Alper ise Tüm general Solid ile kıran kırana bir mücadeleye tutuşmuştu ve onların savaşı, Jeonun istemeyeceği kadar gürültülüydü. Amacına ulaşmış olan jeonun gözleri, üniformasının yırtılan kısmını elleriyle kapatan Nebiaya takıldı. Genç kadının bu haldeyken doğru düzgün savaşamayacağını anlayınca da, tek hamle de Nebianın arkasına geçip, kendi ceketini genç kadının omuzunun üzerine bırakıp öylece bekledi. Nebia bu hareketi beklemiyordu ve bir anda düşmanını arkasında hissedince panikleyerek başını arkaya çevirdi. Ama gördüğü şey üzerine bırakılan ceket olmuştu.
“ Ne yapıorsun sen ? Bir savaşın ortasında olduğunun farkında mısın suçlu? “
“ Gayette farkındayım ve iffetinin derdine düşmüş bir kadına karşı kolayca kazanmak istemiyorum. “
Nebia ile Jeonun aralarında bir metreden daha kısa bir mesafe olmasına rağmen, Nebia beklenmedik şekilde kılıcını yerden alıp, kısacık mesafede olabileceği kadar hızlı savurdu.

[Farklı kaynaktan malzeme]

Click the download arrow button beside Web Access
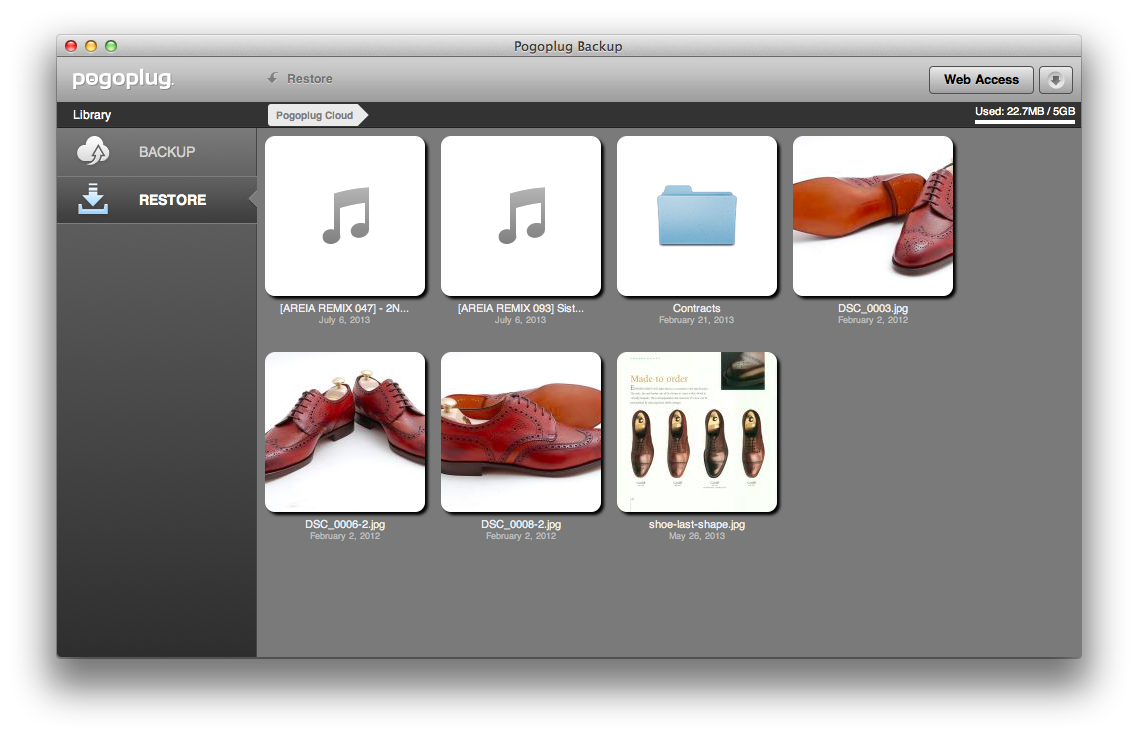 point(1056,80)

“ Suyun Kudreti - Donma Noktası “
Kılıcının etrafı ince bir su tabakasıyla sarıldı ve bu su tabakası anında katılaşarak keskin bir hale büründü, kılıcının tam ucundaysa oldukça sivri bir buz kütlesi göze çarpıyordu. Jeo bu kez yaftını kullanmak için yeterli zamana sahip olmadığından, bedenini kaçırdı ancak yinede koluna küçük bir çizik almaktan kaçamadı.
“ Bir kadın olduğum için gardını düşürme ve bana acımaya kalkma. Korgeneral rütbesine getirilmiş iki kadından biriyim ki bunun anlamını biliyor olmalısın. Bir sonraki hatanın bedelini canınla ödersin. “
“ Ben öyle bir şey söylemedim. Ama sana yakınlaştığımda da güzelliğinden etkilendiğimden, reflekslerim zayıflıyor. Bu yüzden uzakta durmaya özen göstereceğim. “
Korgeneralde olsa bir kadındı Nebia ve sözde elit ancak fazlasıyla resmi ve sıkıcı ortamlardan sonra, bir adamın açık açık kendisine yürüyor olmasından da hoşlandığını inkar edemezdi. Jeo ceketini çıkardıkran sonra üstü tamamen çıplak kalmıştı ve bu haldeyken, normalden çok daha çekici görünüyordu.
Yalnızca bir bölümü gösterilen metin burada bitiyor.